Paige’s hand dropped to the small of Bruce’s back, and the effortlessness of their interaction overtook Jennifer. These two made marriage look easy. Smiling at each other with genuine smiles, not the semi-glazed looks that so many of their friends carried around to exchange with their significant others, their life partners, their better halves. Somehow Bruce and Paige seemed to have stepped from out of a movie screen, showcasing the kind of heightened-reality love story that comes without problems, regret, envy, jealousy. Somehow…

“Doesn’t everyone look just marvelous here.” Bruce’s smile was wide, without a tinge of smarminess. He made eye contact with Jennifer. Smoldering chestnut brown eye contact. Then he pointed at the empty glass in her hand. “Jennifer Lambert, you need more wine.”

She raised her hand, unsure how to proceed.
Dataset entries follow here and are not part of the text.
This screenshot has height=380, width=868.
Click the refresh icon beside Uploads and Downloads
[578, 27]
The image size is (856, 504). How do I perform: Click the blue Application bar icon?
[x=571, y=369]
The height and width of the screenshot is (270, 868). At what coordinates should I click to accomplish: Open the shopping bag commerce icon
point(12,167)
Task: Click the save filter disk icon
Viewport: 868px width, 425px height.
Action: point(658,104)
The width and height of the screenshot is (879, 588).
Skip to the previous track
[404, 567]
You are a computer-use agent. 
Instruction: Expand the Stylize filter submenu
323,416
Moments ago she’d been desperate to leave and now, despite the words “Oh, no, I probably…” spilling forth from her mouth of their own accord, she held up her glass toward this man, desperate to have another drink. Desperate to have him bring it for her.

“What do you like, beautiful? Merlot, Cabernet, Chianti, Chablis. I can go on, but please stop me when I get somewhere. Pinot Gris, Char—”

Jennifer nodded. “Yes.”

Despite the understanding in Bruce’s eyes, he questioned her. “Yes?”

“Anything.”

Paige whispered in her ear. “He knows oodles about wine, why don’t you go with him.” Her hot breath on Jennifer’s neck sent shivers down her spine.
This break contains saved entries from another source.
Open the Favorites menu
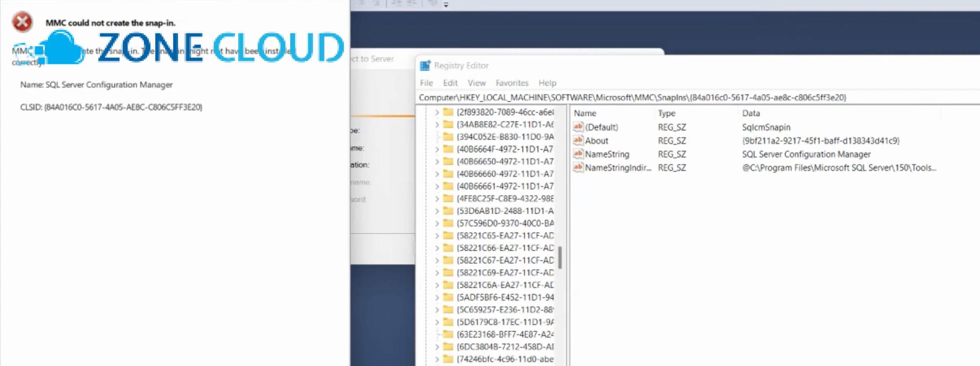Viewport: 980px width, 366px height. click(x=512, y=83)
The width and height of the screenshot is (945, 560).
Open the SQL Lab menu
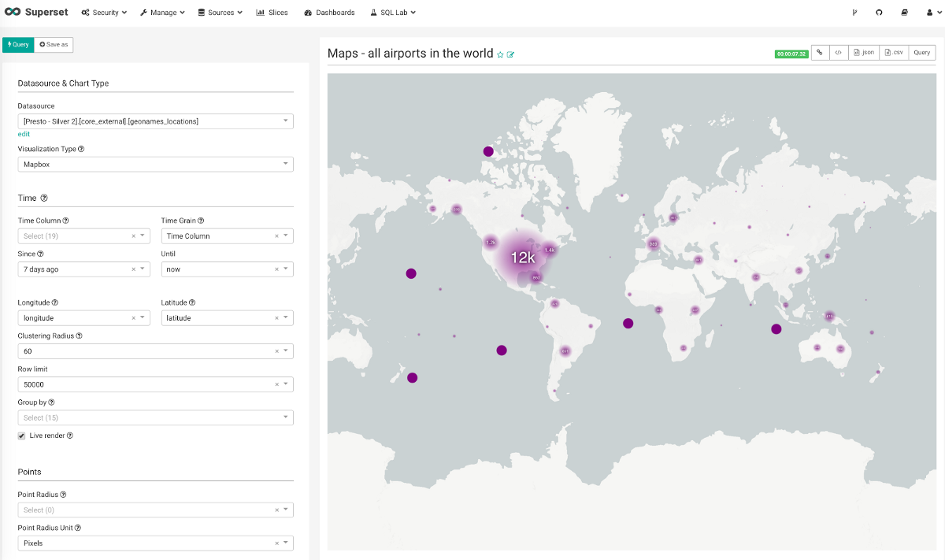pyautogui.click(x=393, y=13)
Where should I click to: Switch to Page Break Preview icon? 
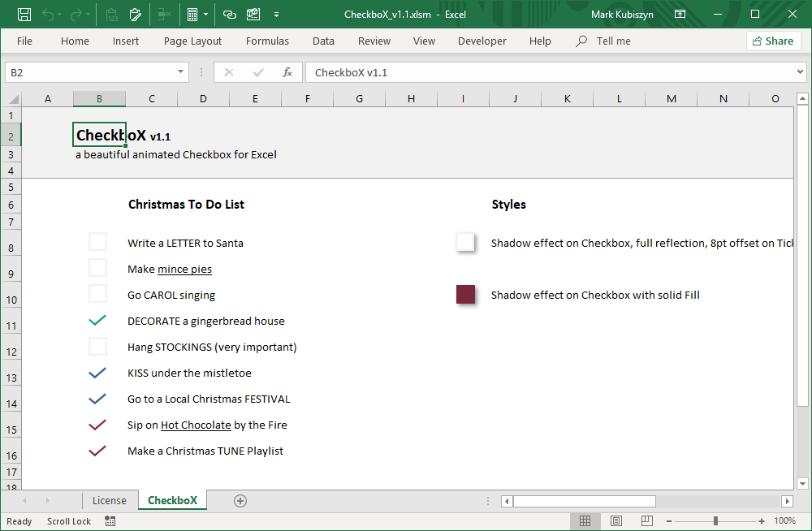pos(646,520)
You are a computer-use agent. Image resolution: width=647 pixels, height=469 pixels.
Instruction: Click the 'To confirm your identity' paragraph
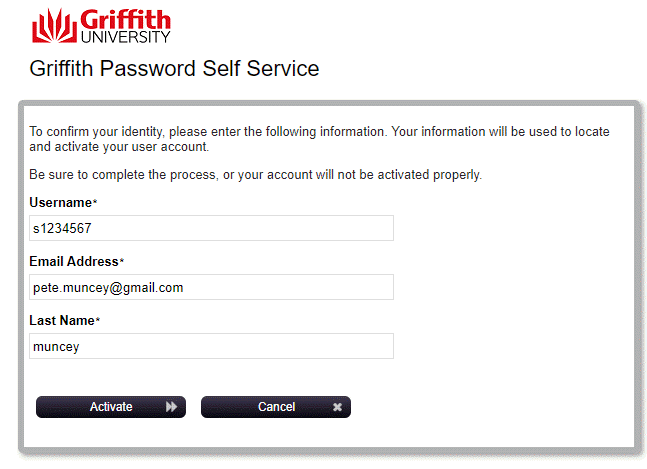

Bruce offered his arm. Jennifer looked to Paige for approval. Could it be this woman was actually sending her off with her husband? People didn’t do that. That would be wrong, somehow, wouldn’t it? At a party, indeed, people would talk. But Paige smiled and nodded, so Jennifer hooked her arm into his and followed him from the room.

“Will you allow me to surprise you with something?” asked Bruce, looking back over his shoulder.

“Something?” Jennifer asked, uncertain, the amount of wine already in her system making her thoughts dance in and out of focus, playing tricks on each other, shoving and scrapping.

He laughed. “With some wine, my dear, nothing nefarious.”

“Oh,” was all she could find to respond.

He suggested she sit as he perused the bar, lined with bottles she was sure outclassed anything on their fridge-top wine rack at home. She obliged and sat.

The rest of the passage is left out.